Jamie Lee Curtis has made a name for herself by being one of the few celebrities in Hollywood to really pull back the curtain on their private life to help others. In 2002, the actor posed at age 43 without makeup or styling to help dismay the myth of perfection promoted by magazine covers. At age 50, she was photographed topless in order to encourage women to feel beautiful at every age. Now the Golden Globe winner is opening up yet again, this time sharing her own painful battle with addiction.
Appearing on the cover of People, Curtis revealed that she hid an addiction to opiates for 10 years. Starting in the late 1980s, Curtis said she spent a decade leading a double life. “I was ahead of the curve of the opiate epidemic,” said Curtis, who was first prescribed opiates in 1989 after undergoing plastic surgery to reduce the puffiness around her eyes. “I had a 10-year run, stealing, conniving. No one knew. No one.”
In a tearful revelation, Jamie said that she got caught after stealing pills from her sister Kelly Curtis while she was visiting Jamie’s home in the summer of 1998 after suffering a rib injury
“I knew she had them in her suitcase in our guest room closet,” Curtis said. “I basically took all her opiates. When she was leaving I knew she would pack her suitcase and find her pills missing. I knew I had to acknowledge to her what I had done, and so I wrote her a note and left it on her suitcase. I came home that day, and she put her arms around me and told me she loved me and she was concerned about me and she was unwilling to watch me kill myself.”
Addiction was nothing new for Curtis.
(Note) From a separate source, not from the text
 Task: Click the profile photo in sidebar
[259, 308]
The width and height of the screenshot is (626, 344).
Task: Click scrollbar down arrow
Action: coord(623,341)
Her father, actor Tony Curtis, struggled with alcohol and drug addiction. Her half-brother Nicholas Curtis died from a heroin overdose in 1994. In February 1999, Curtis attended her first recovering meeting and told her husband Christopher Guest about her addiction.
Celebrating 20 years of sobriety, Curtis says she’s now speaking out to help others like her who grew up around addiction and are struggling themselves. “I’m breaking the cycle that has basically destroyed the lives of generations in my family,” said Curtis. “Getting sober remains my single greatest accomplishment… bigger than my husband, bigger than both of my children and bigger than any work, success, failure. Anything.”
Speaking about her addiction, Curtis says she understands why people are resistant to treatment. “The shame involved with it is tremendous. I have worked very hard to remove the shame of it and just acknowledge I’m human. What makes recovery so special is that it’s one addict or alcoholic talking to another. It’s really about letting go of the secret in a safe way and then finding treatment programs that work for you.”
This month marks Curtis’ return to the Halloween franchise, which launched her career back in 1978. Reprising her role as Laurie Strode, Halloween has already earned more than $103 million and boasts the highest grossing opening weekend ever for a film starring a woman over 55. It’s pretty awesome that Curtis, who now has the number one film in North America, is using this period of an elevated platform to share her own struggles in an effort to help people struggling with addiction. But really, do we expect any less from Curtis than being a badass proponent for others at this point? Nope.